• Information shown:
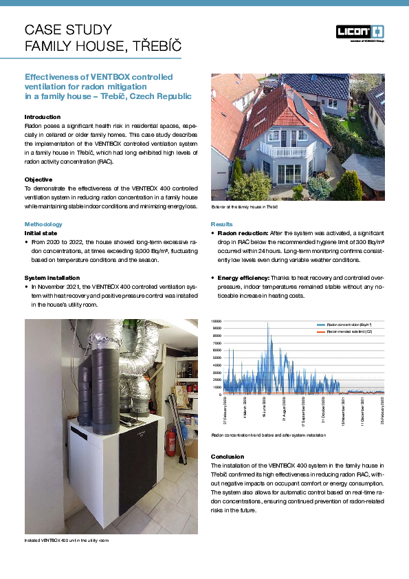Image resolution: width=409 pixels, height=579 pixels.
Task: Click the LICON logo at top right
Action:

* * *

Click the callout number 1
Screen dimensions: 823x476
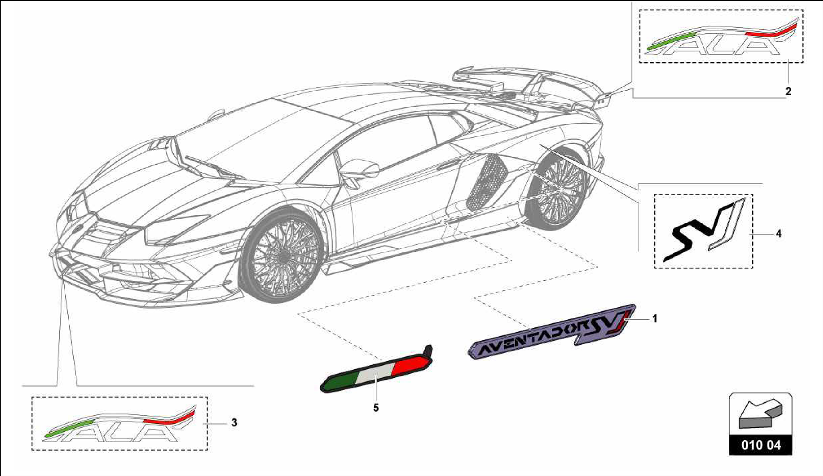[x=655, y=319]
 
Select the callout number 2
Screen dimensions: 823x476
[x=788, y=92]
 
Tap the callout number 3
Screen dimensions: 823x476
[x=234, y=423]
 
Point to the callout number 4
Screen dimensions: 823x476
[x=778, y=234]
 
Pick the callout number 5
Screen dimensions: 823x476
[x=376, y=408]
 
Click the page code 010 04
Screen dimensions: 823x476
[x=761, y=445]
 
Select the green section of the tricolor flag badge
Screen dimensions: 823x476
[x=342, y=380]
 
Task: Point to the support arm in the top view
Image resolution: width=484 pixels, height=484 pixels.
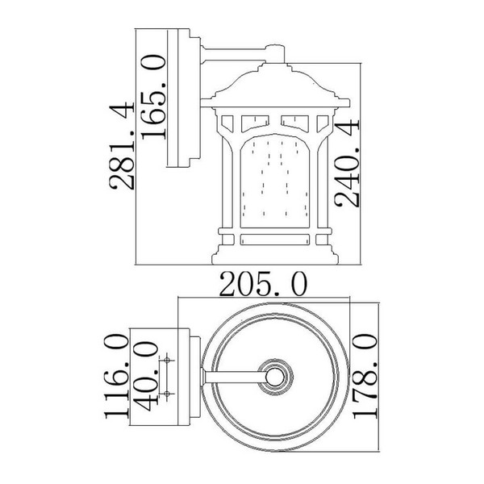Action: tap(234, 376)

• Instructions to follow: Copy out word for word the lines starting with the line that contains "Click the page code 010 04" and going on through the line that contains "Action: tap(234, 376)", both included, leaving the pictures out of your answer.

• Output below:
Click the page code 010 04
Screen dimensions: 823x476
[x=761, y=445]
 
Select the green section of the tricolor flag badge
Screen dimensions: 823x476
[x=342, y=380]
 
Task: Point to the support arm in the top view
Image resolution: width=484 pixels, height=484 pixels.
Action: tap(234, 376)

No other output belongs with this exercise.